[Provided records — start]
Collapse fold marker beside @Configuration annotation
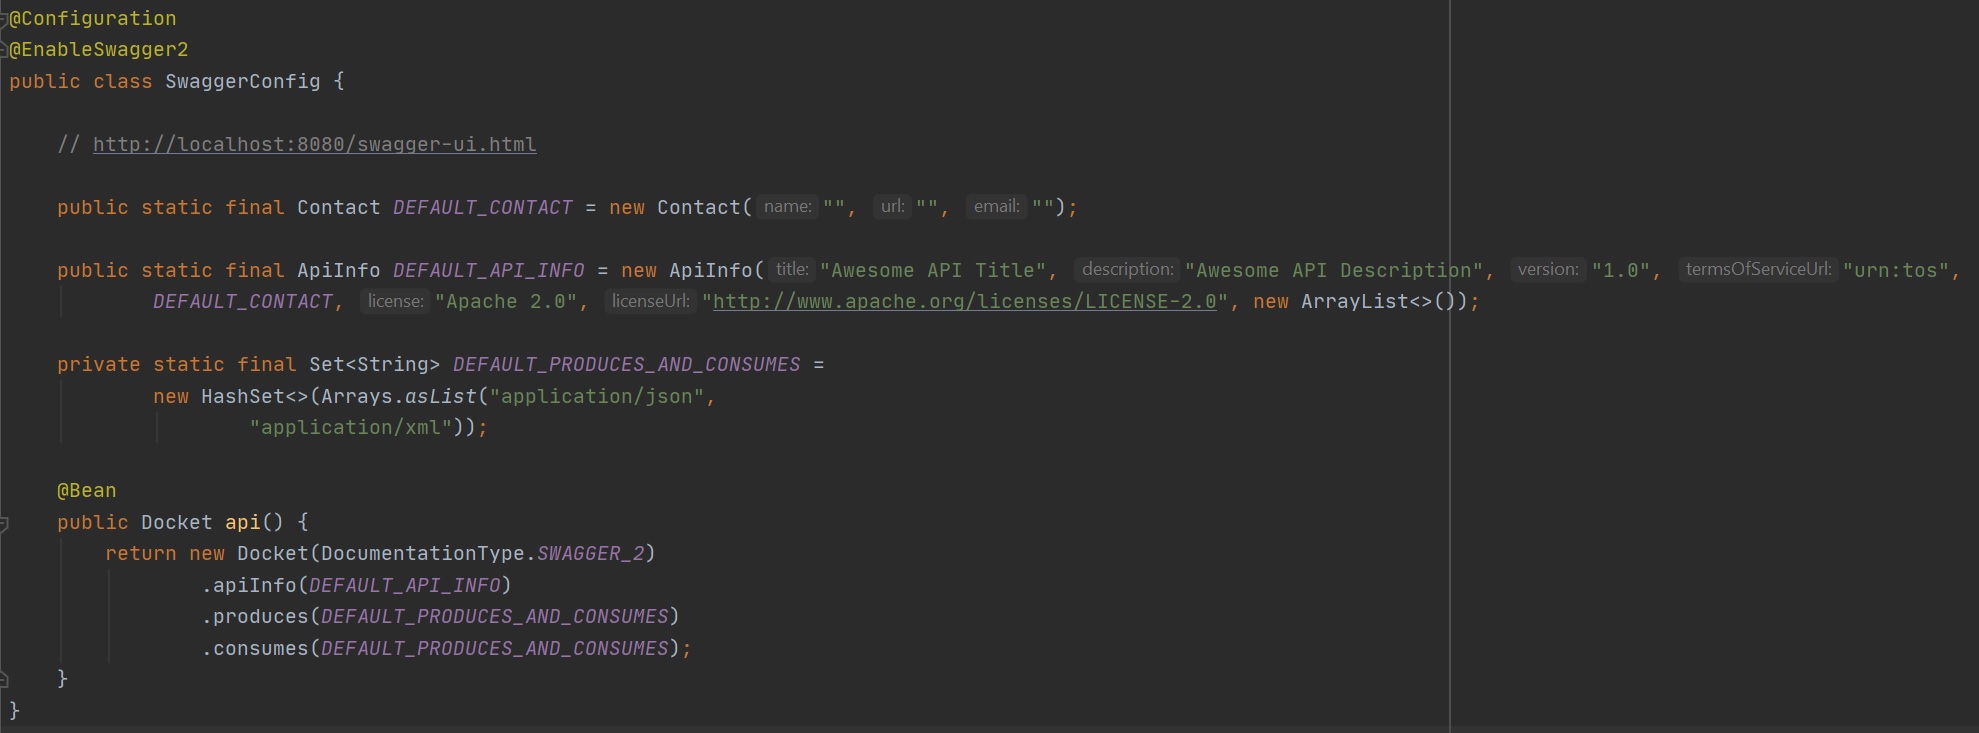 pyautogui.click(x=4, y=18)
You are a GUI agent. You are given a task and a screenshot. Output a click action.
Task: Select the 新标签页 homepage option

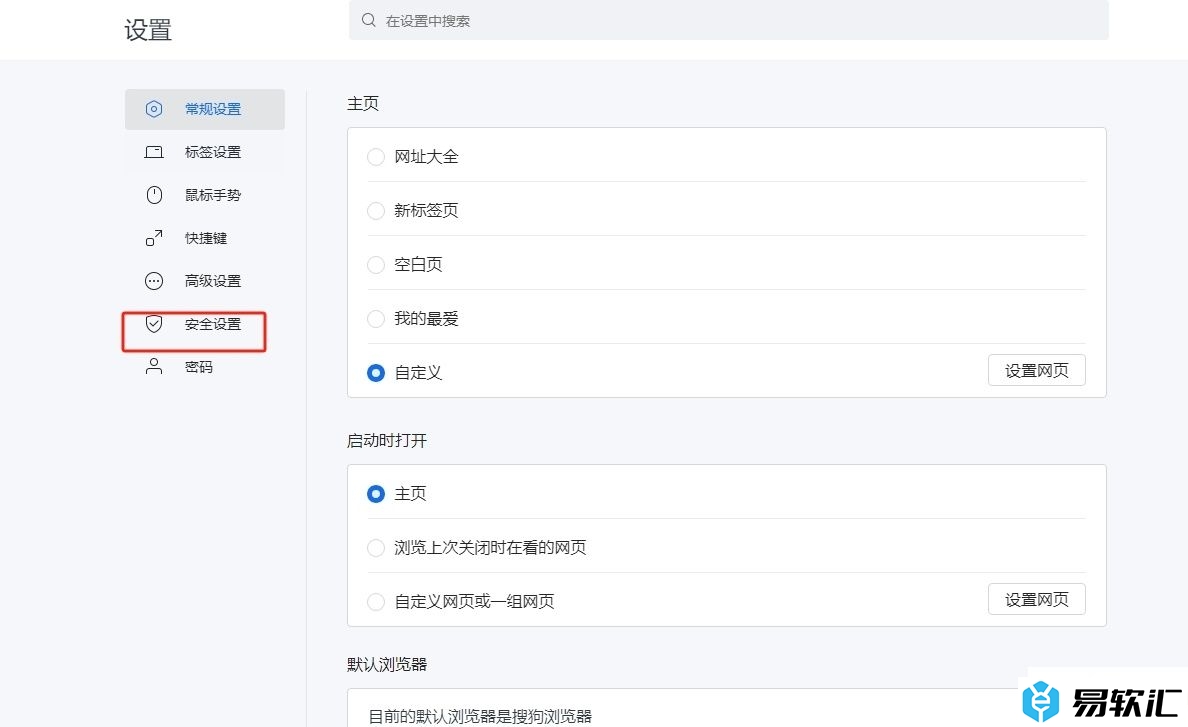click(x=376, y=211)
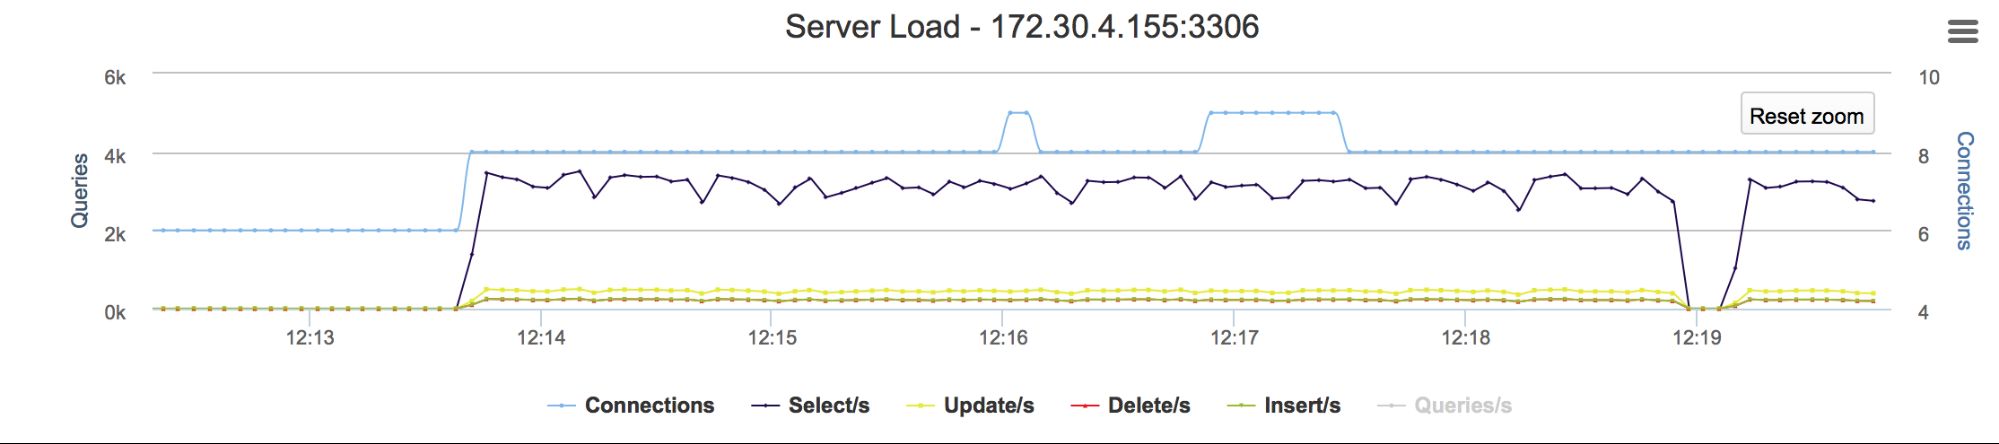Click the Reset zoom button
This screenshot has height=444, width=1999.
[1806, 115]
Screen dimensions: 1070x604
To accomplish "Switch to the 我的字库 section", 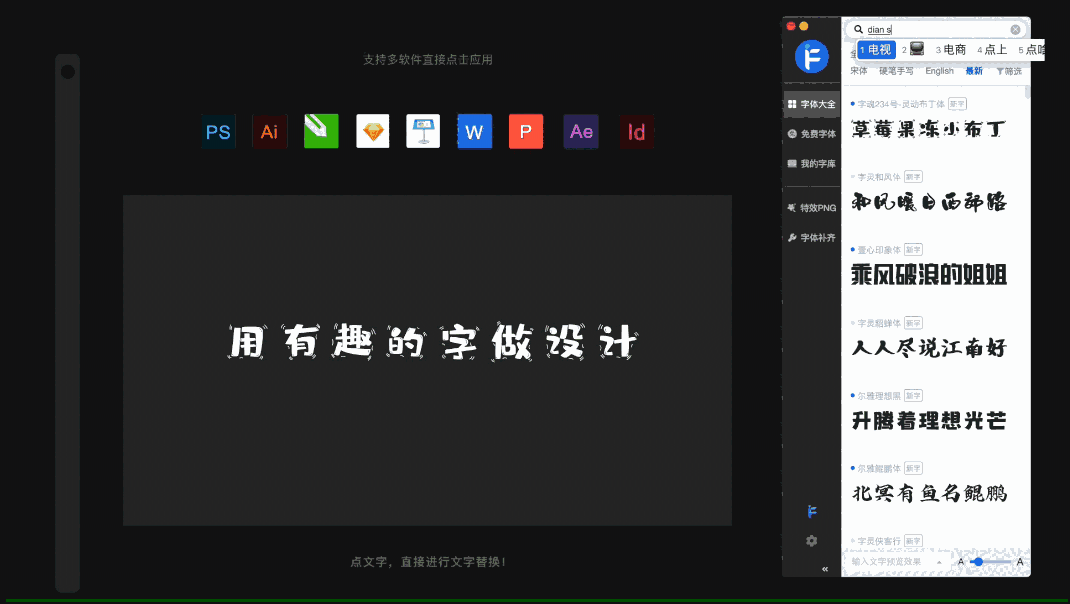I will (813, 163).
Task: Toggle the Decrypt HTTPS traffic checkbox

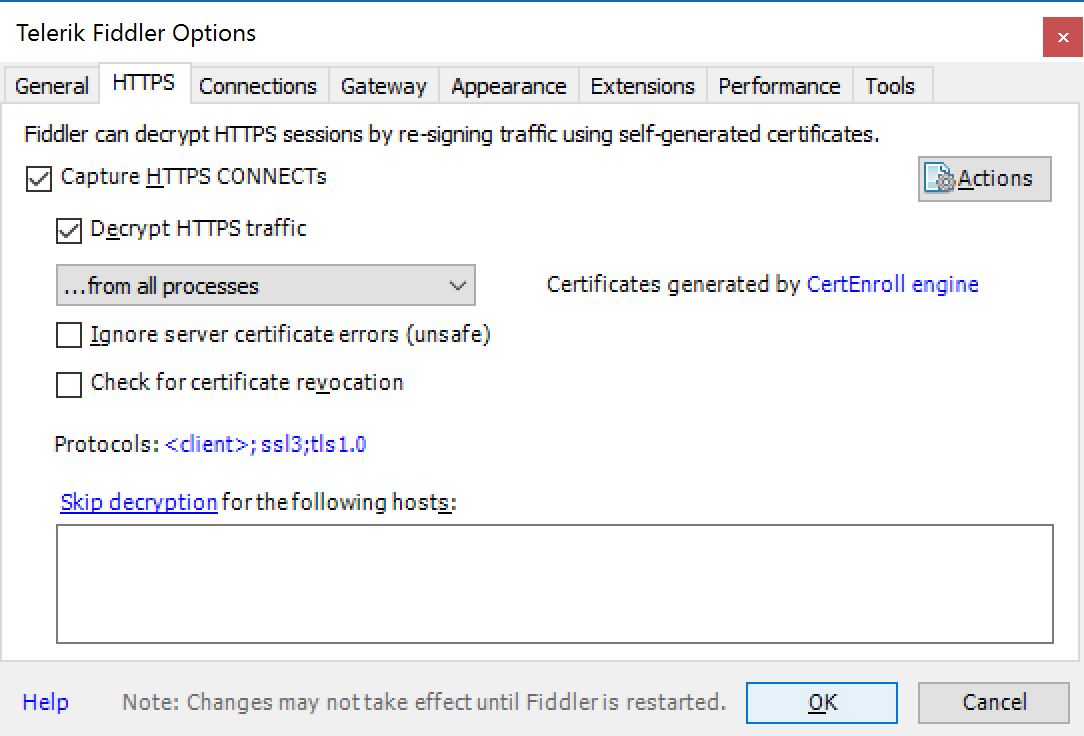Action: pyautogui.click(x=69, y=230)
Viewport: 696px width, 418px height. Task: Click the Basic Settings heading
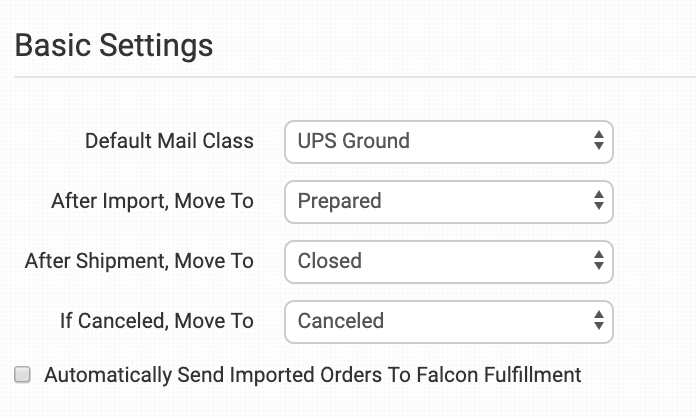[x=114, y=45]
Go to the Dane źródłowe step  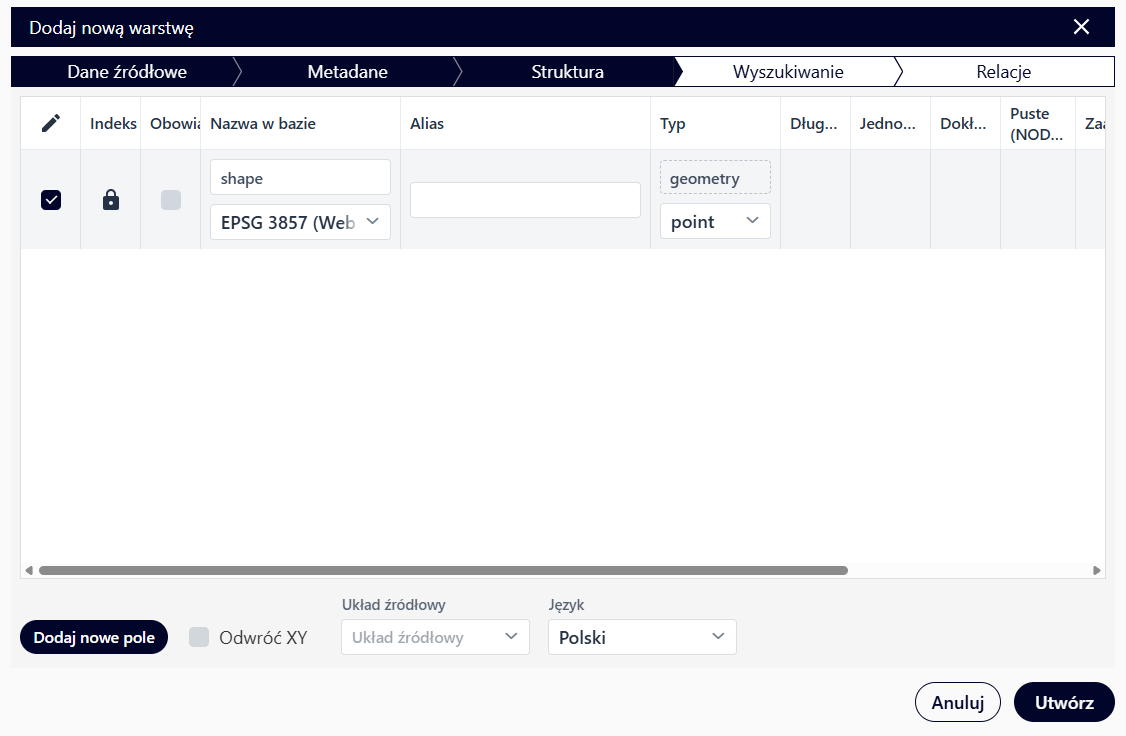pyautogui.click(x=127, y=72)
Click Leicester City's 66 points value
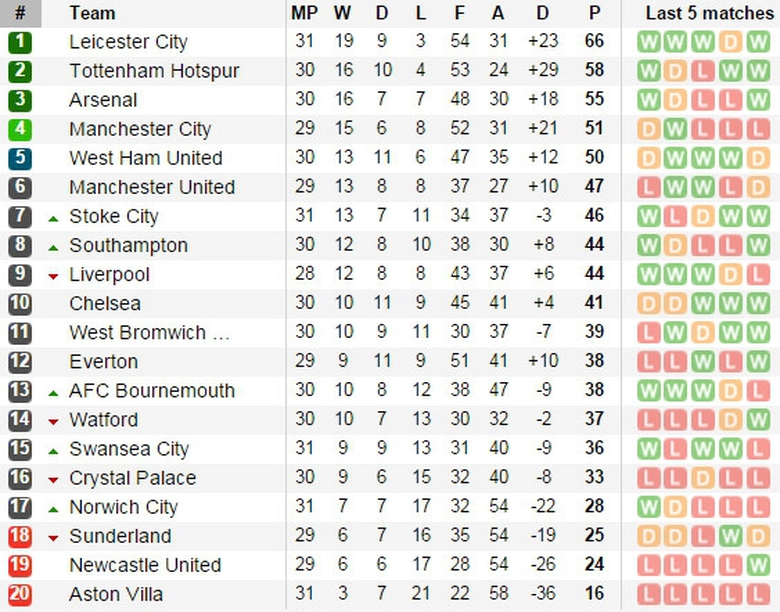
[Provided records — finish]
- **Required work**: Stop at the line containing "You are a GUI" and include it. Everything from the first line of the material up to there is to be repeated exactly, leaving out pictures.

- **Solution below**:
Collapse fold marker beside @Configuration annotation
 pyautogui.click(x=4, y=18)
You are a GUI agent. You are given a task and a screenshot. Output a click action.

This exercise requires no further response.